I simply remove the "before picky" entry from the Makefile and verify that compilation fails with picky enabled. Put that line back and it all works again. So it clearly is being set. Note, however, that it only gets set if you either specifically ask for devel-check, or you are in a Git checkout and have enabled debug. Otherwise, it is a noop.

Note that wenduwan is no longer with the project. I somewhat doubt anything will be done for the next release as release candidates for PMIx and PRRTE are already out, there is a short time fuse, and this isn't a critical issue impacting users.

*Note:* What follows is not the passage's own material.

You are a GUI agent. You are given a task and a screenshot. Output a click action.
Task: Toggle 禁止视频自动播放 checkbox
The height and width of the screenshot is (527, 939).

dalcinl commented 1 week ago

I simply remove the "before picky" entry from the Makefile and verify that compilation fails with picky enabled. Put that line back and it all works again.

That is of course expected. When you put the line back, it is equivalent to doing CFLAGS = # empty in the makefile, that's the reason it work. In other words, the root of the problem is that within the makefiles the *_CFLAGS_BEFORE_PICKY are empty, simply because configure never generated the assignment due to the missing AC_SUBST I'm proposing in the patches above.

this isn't a critical issue impacting users.

I'm personally in no hurry and under no pressure for this fix. However, in a more general consideration, missing compiler flags could potentially ease undisclosed exploitable security issues.

rhc54 commented 1 week ago

I remain suspicious because AC_SUBST doesn't work that way - it requires a very specific pattern that isn't present in the Makefile. The config code involved hasn't changed in many years, with no report of issues until this one. So I somehow suspect there is something else going on - as you say, you aren't an autoconf expert (and neither am I). It'll take more effort to really decipher what, if anything, is the correct thing to do.

flags could potentially ease undisclosed exploitable security issues.

Ah yes - the usual boogey-man warning 😄 Appropriate for Halloween over here!

Seriously, I'll get to it when time permits. A low priority compared to other things.